When is life insurance exempt for capital gains tax?
The exemptions to capital gains tax vary slightly depending on how the policy was purchased, who is listed as the beneficiary, and who actually receives the payments from the insurance company. As long as payments are being received by the injured or ill party or one of their family members the insurance payout is typically exempt. It is when non-related parties have joint policies or serve as a beneficiary that capital gains tax may need to be paid. People entering into business together may do better to purchase separate insurance covers and ensure their beneficiaries are listed as one of their family members, or create a trust fund that the payments can be sent to and then distributed to family members.

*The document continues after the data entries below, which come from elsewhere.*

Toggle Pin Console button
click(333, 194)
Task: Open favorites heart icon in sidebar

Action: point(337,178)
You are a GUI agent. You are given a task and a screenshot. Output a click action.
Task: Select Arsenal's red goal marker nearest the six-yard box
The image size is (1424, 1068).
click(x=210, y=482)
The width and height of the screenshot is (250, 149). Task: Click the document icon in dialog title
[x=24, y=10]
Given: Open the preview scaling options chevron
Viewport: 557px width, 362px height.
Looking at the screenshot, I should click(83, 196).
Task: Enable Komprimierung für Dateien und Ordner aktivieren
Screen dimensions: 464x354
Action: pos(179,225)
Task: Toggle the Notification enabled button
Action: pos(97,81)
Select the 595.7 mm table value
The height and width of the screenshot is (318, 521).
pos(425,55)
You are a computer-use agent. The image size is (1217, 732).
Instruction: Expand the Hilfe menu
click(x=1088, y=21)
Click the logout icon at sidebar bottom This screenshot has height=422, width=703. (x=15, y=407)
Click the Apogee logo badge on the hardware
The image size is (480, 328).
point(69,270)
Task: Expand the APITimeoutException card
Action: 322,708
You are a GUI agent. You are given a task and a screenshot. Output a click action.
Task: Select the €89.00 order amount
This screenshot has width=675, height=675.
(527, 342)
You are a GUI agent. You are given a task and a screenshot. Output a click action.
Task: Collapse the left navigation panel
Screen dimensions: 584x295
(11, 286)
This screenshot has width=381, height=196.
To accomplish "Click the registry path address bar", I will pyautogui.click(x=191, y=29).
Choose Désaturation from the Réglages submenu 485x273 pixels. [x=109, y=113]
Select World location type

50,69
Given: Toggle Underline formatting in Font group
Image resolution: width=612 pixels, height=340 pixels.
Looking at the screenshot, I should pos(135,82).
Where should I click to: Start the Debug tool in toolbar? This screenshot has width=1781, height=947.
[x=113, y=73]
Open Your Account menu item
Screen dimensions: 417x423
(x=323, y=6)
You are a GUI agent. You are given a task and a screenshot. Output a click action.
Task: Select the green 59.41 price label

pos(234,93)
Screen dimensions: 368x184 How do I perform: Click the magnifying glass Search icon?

Consult with an experienced tax agent when determining CGT exemptions on your life insurance policy
Capital gains tax can be quite confusing and it may be a good idea to check with your tax accountant before obtaining any type of life insurance policy. The accountant can make sure that you set your policy up correctly to provide you and your family with the best tax benefit possible. The insurance company may also be able to help answer any of your questions and help you determine who might be the best way to set up your life, trauma and TPD cover and who to select as a beneficiary. A little pre-planning now can help to save you a lot of money in taxes later.